• _Assignment_:
Scan the material for "button". Copy every line it appears in.

• _Extracted entries_:

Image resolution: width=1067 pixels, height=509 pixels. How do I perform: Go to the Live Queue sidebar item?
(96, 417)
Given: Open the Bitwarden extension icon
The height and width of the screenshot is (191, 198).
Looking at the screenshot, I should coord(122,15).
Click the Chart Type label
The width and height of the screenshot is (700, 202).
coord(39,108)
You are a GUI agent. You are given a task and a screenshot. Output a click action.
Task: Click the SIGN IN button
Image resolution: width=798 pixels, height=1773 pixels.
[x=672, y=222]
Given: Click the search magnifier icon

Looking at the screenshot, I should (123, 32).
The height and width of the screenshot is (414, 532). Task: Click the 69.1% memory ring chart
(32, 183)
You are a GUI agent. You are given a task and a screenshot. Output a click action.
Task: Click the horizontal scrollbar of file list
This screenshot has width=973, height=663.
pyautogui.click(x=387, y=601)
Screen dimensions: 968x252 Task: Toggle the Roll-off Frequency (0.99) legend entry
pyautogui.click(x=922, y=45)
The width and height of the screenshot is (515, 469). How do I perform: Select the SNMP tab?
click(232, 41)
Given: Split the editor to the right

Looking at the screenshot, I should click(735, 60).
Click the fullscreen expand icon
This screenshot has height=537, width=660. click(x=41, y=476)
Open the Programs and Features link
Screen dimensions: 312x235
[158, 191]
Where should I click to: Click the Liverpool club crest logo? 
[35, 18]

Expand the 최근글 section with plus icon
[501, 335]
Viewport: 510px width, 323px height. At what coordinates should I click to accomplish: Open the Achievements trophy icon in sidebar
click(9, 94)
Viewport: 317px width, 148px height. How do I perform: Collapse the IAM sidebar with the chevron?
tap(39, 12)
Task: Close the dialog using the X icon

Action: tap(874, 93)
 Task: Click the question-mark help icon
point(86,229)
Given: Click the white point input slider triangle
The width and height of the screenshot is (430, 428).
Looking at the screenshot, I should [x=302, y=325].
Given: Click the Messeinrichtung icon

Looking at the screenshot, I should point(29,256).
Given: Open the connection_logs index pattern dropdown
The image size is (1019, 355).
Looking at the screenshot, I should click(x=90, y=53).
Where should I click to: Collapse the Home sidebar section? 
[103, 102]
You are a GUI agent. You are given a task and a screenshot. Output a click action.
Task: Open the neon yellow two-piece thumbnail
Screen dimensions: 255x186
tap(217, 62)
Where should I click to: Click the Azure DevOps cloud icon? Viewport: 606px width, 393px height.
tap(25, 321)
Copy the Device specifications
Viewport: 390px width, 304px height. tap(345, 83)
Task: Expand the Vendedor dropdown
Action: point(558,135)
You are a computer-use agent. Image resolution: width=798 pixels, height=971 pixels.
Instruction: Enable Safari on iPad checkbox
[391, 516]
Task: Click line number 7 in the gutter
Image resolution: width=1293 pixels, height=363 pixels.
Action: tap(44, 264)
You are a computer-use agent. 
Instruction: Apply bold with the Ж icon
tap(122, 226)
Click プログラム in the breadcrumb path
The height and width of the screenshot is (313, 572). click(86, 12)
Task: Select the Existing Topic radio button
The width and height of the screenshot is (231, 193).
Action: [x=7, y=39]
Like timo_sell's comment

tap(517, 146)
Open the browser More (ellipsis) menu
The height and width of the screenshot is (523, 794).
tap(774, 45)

• _Exercise solution_:
Task: Click the SIGN IN button
Task: Select the Existing Topic radio button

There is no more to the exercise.